DATA FOR THE TASK.
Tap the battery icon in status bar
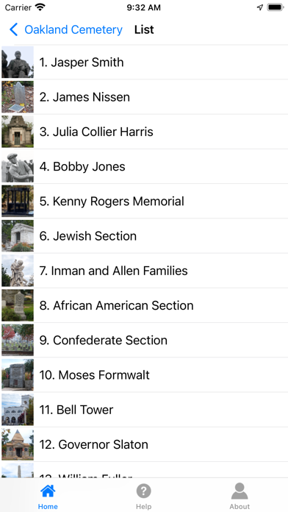 [276, 7]
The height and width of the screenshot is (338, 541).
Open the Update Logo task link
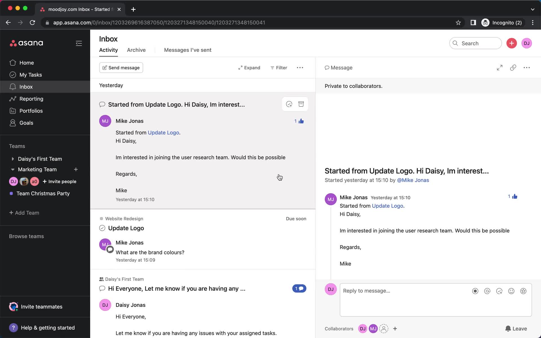[x=388, y=206]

ABOUT THIS TASK.
Your answer is all of the records restated word for word, pictures excluded.

REPLY.
Tap the battery icon in status bar
 [276, 7]
The height and width of the screenshot is (338, 541).
Open the Update Logo task link
[x=388, y=206]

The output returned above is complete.